Predator-Prey Model for Stock Market Fluctuations
20 Pages Posted: 29 Oct 2008
Date Written: October 27, 2008
We present a dynamical model that describes the evolution of offer and demand in a financial market. The model considers a fully connected network of interacting agents that may be willing to operate in the market, either by selling the stock or by buying it, or that are not interested in operating at that moment. The agents change their mind through self- or mutual influence, and the decision is adopted on a random basis, like in a predator-prey model. One of the most appealing characteristics of such a system is the presence of large oscillations in the number of agents sharing the same perspective. This finite-size effect is self-instigated by an endogenous noise-induced magnification with a characteristic frequency.
This set-up can be used in the modelling of the limit order book. In our case, the difference in population of the two sets of active agents, sellers and buyers, will be directly translated into the evolution of the stock through a simple model of excess demand, that will rise the price when there are more buyers than sellers in the market, and fall it in the opposite case.
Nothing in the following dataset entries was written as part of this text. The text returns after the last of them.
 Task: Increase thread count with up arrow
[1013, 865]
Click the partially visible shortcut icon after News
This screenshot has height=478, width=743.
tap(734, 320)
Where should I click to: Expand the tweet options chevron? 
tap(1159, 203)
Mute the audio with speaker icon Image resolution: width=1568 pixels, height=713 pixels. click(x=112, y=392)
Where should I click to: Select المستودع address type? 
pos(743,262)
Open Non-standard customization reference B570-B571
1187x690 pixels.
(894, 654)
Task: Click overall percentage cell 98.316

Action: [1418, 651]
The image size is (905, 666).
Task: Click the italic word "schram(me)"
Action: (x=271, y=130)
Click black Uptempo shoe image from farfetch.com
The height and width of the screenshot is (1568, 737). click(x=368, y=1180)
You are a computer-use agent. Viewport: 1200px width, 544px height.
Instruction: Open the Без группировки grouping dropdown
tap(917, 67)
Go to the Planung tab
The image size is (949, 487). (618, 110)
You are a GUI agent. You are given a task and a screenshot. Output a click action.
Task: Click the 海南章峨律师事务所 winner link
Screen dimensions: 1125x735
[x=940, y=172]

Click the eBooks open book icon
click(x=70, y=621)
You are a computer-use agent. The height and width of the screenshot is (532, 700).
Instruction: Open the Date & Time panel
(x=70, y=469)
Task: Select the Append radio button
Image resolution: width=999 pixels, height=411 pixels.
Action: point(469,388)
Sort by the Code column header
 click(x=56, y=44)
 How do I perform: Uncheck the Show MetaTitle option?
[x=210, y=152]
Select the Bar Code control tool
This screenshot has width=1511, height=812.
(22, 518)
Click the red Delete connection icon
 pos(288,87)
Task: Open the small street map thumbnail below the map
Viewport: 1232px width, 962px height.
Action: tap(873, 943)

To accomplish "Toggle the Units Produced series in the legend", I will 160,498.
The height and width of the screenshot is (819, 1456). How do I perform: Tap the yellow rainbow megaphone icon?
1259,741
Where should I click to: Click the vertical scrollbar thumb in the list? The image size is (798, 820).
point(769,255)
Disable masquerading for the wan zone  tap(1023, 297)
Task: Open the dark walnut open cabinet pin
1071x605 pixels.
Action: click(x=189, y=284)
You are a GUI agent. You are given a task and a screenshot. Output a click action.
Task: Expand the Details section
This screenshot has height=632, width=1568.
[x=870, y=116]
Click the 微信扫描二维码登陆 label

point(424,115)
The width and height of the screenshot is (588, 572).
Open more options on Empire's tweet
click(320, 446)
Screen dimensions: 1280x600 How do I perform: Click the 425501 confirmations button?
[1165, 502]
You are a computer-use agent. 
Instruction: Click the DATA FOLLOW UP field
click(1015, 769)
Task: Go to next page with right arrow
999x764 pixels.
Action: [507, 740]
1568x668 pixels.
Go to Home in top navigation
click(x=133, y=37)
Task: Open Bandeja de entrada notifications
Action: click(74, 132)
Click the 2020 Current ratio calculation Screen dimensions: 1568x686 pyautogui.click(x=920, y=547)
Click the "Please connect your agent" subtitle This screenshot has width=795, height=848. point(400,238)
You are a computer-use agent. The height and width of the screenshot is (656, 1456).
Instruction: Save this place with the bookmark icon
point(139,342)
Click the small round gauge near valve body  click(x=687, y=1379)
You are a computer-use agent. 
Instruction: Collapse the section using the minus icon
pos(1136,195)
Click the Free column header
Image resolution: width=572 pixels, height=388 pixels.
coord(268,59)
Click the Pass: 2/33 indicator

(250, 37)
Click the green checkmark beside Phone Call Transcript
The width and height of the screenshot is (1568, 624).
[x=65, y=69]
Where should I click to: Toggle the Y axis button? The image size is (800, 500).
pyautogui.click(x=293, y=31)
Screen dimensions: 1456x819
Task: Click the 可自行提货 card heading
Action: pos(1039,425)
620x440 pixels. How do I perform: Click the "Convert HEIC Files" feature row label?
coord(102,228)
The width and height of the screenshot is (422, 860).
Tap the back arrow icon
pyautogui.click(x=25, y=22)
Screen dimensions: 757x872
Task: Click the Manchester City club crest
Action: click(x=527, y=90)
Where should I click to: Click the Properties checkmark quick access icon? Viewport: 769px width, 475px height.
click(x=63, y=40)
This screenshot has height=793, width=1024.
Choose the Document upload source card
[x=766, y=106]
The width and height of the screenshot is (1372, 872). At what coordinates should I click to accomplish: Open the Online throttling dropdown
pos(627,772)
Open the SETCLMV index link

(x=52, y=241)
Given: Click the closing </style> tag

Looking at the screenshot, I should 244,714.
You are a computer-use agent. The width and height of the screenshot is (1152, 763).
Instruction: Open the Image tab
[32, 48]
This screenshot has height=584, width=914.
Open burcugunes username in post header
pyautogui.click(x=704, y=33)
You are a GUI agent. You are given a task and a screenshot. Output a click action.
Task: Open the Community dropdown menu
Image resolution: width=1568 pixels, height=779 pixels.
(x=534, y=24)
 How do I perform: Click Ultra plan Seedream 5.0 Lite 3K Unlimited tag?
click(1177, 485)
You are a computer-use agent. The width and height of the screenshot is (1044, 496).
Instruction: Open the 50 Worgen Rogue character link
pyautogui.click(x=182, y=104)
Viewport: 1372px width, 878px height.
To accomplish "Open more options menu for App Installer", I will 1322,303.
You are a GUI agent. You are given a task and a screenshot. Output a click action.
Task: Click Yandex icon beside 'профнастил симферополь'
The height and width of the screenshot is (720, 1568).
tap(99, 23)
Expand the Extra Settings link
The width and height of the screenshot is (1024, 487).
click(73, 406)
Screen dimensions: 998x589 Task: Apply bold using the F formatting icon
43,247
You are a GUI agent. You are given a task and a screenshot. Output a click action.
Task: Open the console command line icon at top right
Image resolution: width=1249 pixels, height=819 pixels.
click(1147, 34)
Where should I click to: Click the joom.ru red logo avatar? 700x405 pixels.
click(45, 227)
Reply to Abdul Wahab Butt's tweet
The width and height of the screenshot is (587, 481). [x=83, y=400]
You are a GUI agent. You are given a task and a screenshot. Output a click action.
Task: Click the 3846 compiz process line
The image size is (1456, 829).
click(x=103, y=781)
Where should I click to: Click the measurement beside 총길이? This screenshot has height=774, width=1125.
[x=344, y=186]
The random nature of the size of each agent category is responsible for the stochastic component in the asset value evolution, whereas the oscillating behaviour promotes the presence of bullish and bearish periods in the data series in a natural way, with no external interference needed.
We will simulate the time evolution of the system under archetypical market conditions, analyse the most relevant traits, and compare them afterwards with empirically obtained properties.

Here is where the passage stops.